Der Kläger kann den geltend gemachten Anspruch auch nicht auf einen sogenannten sozialrechtlichen Herstellungsanspruch gründen. Wie bereits ausgeführt, bestand für die Beklagte kein Anlass, mit dem Kläger den eventuellen Wegfall der Beitragsübernahme durch das BAFA zu erörtern. Vor allem aber ist dem Kläger kein durch eine etwaige Pflichtverletzung kausal bedingter Schaden entstanden. Dies ergibt sich bereits aus der Einlassung des Klägers, dass er sich selbst dann für die damalige Aufstockungsversicherung entschieden hätte, wenn bereits damals klar gewesen wäre, dass die Beitragsübernahme durch das BAFA zum 31.12.2008 enden würde.

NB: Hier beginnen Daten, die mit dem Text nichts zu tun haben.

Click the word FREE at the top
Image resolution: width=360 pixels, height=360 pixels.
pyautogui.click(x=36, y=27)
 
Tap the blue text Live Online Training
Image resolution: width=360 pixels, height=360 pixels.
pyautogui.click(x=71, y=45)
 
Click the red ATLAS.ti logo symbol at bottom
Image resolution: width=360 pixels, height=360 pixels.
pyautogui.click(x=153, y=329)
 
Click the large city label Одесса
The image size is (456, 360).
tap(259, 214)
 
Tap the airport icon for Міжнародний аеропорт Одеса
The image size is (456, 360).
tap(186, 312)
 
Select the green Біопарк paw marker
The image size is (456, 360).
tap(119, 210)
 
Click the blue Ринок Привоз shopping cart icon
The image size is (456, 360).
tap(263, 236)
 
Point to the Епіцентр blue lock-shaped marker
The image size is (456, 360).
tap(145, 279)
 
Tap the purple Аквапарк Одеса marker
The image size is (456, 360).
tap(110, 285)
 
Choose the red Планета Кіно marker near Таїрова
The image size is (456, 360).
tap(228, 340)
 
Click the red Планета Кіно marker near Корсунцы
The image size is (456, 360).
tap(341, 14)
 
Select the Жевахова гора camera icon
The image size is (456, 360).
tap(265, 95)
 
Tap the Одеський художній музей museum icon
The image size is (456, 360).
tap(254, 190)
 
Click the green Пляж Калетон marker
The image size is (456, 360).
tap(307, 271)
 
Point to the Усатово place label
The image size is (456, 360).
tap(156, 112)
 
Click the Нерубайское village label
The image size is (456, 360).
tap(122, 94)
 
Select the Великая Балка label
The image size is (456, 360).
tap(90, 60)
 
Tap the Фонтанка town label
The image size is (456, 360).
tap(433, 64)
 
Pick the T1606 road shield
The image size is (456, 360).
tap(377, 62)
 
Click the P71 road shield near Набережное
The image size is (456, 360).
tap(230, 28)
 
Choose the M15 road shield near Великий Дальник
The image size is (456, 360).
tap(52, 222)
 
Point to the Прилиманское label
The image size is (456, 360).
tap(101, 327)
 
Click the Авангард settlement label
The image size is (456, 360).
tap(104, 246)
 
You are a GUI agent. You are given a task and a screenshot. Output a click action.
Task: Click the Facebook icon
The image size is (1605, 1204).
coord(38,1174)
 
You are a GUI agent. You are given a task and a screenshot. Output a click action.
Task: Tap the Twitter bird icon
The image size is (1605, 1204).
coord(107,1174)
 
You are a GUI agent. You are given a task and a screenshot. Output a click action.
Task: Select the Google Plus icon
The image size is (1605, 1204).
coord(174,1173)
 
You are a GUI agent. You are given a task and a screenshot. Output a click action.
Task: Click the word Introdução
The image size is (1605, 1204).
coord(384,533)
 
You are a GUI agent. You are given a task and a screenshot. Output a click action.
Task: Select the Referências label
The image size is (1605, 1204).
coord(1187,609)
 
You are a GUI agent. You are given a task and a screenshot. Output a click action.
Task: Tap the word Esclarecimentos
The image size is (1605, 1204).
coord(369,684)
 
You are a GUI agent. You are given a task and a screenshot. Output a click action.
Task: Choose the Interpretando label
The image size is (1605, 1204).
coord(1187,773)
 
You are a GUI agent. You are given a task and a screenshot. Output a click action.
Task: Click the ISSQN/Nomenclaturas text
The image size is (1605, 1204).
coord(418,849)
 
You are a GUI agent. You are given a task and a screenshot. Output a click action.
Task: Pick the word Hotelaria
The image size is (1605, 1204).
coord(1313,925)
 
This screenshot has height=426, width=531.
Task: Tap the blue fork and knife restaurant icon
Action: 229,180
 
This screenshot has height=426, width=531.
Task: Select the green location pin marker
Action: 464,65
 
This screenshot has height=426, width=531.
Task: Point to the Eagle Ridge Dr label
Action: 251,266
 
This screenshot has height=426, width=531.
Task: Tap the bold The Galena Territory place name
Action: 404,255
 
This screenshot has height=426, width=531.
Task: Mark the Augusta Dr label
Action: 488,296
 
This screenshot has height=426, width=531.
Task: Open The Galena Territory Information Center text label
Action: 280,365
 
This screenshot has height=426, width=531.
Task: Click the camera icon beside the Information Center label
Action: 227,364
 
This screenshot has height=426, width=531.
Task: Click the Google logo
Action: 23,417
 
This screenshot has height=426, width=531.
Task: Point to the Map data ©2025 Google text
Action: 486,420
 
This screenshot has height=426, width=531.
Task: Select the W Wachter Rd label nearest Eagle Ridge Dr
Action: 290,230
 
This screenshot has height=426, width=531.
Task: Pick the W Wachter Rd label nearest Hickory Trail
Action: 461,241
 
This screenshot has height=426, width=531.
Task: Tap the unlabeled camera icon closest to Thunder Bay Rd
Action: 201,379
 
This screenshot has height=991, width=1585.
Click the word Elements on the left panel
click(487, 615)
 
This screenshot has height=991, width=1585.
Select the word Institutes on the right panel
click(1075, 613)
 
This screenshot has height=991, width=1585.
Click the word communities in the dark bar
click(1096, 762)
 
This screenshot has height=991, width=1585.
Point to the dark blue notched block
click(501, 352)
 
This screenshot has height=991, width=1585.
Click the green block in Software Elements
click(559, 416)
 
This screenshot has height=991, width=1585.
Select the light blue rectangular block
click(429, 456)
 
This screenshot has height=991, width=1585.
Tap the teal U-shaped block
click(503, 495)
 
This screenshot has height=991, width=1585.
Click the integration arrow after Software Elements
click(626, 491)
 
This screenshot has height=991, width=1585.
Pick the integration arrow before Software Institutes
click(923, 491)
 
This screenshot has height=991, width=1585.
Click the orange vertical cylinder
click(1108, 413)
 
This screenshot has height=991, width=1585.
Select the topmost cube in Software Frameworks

Im Übrigen gibt es keinen Vertrauensschutz gegen nachteilige Satzungsänderungen (vgl. nur SG Duisburg, Urteil vom 12.06.2009, S 9 KN 101/07 KR). Der Kläger hätte vielmehr nach den rechtzeitigen Hinweisen sowohl der Beklagten als auch des BAFA erklären können, dass er den Mehrleistungsanspruch bei erhöhter und von ihm selbst zu tragender Prämie nicht in Anspruch nehmen wolle. Das war aber offensichtlich nicht der Fall.

Die Kostenentscheidung beruht auf §§ 183, 193 SGG. Die Zulässigkeit der Berufung für den Kläger ergibt sich aus § 144 Abs. 1 Satz 1 Nr. 1 SGG, da er nach seinem Antrag in Höhe von 77,11 EUR monatlich beschwert ist und es ihm um den Zeitraum von Januar 2009 bis zum Auslaufen des Anpassungsgeldbezugs am 30.09.2011 geht, so dass es um mehr als 750,00 EUR geht.